I took in a deep breath, and closed my eyes. “’The strongest prince of all other,” I said. “And understandeth of all things past and to come, he procureth favor, and reconcileth both friends and foes, and ruleth forthy legions of devils.’ Yeah, I’ve read it. And I don’t care about your services. I know what you are.”
“What I am is the one who can restore to you all that you’ve lost,” he said. “Love, family, faith – why worship an uncaring god, when you can have a trusted friend? Lucy December, born Lucia bat Belaset. Cursed, abandoned, unloved. My child, I understand you. I will give you a home. A family. I will find love for you. And I don’t even ask for obedience.”

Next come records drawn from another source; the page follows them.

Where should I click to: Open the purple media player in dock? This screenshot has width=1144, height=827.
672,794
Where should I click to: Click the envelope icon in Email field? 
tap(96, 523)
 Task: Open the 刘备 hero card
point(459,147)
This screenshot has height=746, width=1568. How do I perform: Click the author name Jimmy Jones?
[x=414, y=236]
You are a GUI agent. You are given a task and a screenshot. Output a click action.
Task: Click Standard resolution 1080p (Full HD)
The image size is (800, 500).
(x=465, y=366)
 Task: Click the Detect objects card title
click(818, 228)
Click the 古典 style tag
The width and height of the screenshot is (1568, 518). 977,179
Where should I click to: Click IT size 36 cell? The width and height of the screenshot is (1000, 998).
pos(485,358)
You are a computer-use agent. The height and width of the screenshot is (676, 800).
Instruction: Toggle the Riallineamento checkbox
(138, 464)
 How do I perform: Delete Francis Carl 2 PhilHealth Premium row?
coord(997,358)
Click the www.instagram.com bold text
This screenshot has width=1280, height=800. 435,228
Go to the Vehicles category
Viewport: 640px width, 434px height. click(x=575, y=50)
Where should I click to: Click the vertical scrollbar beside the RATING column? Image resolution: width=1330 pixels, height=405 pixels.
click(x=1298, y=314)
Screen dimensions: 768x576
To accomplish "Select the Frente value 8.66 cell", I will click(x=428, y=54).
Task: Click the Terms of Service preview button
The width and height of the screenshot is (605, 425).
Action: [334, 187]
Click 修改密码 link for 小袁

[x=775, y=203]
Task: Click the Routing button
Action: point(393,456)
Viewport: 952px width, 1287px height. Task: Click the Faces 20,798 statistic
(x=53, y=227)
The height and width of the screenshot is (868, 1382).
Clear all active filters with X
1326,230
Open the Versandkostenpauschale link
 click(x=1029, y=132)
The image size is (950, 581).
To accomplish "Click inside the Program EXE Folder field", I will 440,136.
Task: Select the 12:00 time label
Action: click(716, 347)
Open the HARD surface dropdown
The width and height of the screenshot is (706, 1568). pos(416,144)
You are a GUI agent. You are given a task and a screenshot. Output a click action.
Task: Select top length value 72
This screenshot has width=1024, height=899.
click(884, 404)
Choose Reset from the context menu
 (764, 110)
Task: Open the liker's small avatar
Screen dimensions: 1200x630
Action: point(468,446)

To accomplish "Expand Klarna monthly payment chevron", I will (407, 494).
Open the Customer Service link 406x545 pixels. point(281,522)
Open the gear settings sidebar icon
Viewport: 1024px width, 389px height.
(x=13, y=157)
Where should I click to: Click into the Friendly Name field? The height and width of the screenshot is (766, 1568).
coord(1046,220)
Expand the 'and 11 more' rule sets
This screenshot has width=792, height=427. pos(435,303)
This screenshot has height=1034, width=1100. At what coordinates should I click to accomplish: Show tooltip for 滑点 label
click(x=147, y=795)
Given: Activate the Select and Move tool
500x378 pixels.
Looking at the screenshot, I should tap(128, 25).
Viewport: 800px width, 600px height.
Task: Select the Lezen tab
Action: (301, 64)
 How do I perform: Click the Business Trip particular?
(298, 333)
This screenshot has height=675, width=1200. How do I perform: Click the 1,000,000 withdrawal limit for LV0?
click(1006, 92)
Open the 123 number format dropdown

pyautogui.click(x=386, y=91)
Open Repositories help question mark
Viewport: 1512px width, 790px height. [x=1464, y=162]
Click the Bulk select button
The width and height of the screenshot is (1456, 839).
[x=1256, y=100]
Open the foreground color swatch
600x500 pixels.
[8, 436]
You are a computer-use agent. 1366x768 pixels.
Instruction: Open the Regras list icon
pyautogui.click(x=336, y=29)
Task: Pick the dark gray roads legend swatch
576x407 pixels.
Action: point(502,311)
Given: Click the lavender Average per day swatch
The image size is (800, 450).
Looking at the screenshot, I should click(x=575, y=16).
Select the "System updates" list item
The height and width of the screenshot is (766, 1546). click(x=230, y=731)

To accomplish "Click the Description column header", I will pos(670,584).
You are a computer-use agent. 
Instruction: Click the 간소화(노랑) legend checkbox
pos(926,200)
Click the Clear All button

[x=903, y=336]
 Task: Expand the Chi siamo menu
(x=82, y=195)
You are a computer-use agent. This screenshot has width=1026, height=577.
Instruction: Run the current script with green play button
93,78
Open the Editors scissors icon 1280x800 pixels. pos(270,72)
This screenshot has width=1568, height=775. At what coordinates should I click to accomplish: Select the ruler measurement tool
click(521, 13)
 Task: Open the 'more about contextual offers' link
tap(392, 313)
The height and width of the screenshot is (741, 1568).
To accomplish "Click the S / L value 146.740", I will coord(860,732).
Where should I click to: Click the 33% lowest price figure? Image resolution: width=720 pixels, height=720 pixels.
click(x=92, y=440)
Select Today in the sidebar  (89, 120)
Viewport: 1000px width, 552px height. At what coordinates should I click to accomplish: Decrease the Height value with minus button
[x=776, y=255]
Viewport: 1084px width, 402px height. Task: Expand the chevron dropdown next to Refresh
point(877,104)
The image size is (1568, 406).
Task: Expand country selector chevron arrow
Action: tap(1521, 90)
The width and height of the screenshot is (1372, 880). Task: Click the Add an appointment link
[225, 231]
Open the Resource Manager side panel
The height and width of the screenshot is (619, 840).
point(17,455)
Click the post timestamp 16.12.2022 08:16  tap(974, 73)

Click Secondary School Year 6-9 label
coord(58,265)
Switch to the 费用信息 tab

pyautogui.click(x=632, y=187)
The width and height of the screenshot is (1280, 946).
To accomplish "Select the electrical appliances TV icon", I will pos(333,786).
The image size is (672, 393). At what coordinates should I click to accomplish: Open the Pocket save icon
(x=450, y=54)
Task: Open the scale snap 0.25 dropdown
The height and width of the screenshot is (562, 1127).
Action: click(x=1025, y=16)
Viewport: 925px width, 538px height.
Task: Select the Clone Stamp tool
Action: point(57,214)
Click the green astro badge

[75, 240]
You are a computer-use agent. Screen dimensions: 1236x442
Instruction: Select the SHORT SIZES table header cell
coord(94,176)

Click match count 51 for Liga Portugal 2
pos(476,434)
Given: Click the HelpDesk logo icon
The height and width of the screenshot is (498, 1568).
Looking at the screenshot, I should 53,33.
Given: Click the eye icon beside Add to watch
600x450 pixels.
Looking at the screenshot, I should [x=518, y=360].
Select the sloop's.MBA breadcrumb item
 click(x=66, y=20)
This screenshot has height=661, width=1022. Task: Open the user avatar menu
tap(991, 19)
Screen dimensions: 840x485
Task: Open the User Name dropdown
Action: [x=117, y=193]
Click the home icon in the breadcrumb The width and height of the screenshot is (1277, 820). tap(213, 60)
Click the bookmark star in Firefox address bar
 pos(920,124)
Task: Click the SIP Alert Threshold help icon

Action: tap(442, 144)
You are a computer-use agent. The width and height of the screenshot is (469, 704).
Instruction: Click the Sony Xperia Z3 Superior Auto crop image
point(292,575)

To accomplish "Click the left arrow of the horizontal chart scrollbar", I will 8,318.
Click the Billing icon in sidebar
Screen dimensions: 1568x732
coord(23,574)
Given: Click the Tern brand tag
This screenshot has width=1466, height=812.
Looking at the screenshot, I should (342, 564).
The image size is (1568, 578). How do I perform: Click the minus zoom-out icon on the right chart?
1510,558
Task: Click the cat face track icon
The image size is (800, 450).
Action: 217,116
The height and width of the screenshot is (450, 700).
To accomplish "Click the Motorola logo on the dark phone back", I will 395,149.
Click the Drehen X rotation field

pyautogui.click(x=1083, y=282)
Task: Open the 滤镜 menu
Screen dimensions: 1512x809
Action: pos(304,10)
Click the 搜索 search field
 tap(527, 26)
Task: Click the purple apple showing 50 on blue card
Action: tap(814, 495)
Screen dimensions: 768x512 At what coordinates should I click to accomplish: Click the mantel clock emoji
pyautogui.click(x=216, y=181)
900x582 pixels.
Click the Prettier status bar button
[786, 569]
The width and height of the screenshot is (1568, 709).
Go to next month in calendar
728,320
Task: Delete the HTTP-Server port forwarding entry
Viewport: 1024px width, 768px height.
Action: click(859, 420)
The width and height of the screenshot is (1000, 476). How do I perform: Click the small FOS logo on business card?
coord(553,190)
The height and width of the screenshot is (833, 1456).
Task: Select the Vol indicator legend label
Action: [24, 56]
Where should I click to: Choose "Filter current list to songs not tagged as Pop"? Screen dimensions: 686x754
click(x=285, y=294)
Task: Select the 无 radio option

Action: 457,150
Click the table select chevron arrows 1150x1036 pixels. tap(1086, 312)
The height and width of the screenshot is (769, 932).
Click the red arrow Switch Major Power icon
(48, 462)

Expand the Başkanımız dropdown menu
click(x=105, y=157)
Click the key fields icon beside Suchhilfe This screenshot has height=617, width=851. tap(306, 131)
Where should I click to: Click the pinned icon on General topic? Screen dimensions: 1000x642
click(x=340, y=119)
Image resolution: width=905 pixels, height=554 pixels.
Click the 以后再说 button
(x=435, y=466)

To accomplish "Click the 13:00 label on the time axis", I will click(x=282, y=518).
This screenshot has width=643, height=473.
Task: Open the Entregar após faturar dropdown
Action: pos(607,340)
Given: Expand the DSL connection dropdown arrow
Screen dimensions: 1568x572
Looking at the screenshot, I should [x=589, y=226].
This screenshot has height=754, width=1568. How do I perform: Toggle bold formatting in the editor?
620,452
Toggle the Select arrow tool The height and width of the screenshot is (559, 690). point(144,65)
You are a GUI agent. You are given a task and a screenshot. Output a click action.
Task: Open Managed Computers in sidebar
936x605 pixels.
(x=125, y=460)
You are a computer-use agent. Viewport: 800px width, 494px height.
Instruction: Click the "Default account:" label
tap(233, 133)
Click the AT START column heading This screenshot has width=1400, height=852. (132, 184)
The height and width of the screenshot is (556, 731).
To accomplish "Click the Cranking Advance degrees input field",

What did he think he was doing? Was he pretending that he could bring my husband and kids back from the dead? Was he offering to find me new ones? Why the hell was I even thinking about this?
“Do you doubt me?” Aamon asked. “I, who crossed your magic defenses like they were nothing? I, who know you inside and out? Do you want a little demonstration? A tiny taste of what I can do for you as your friend?”
“No,” I said, but he did it anyway. A vision flashed through my mind in fraction of a second, a cacophony of pictures and clashing sound, filling my brain too fast for me to process. I jerked, banging the back of my head against the bookshelf, and my knees buckled. Whatever power Aamon used to keep me pinned did not keep me from falling, and I slid down onto my rear.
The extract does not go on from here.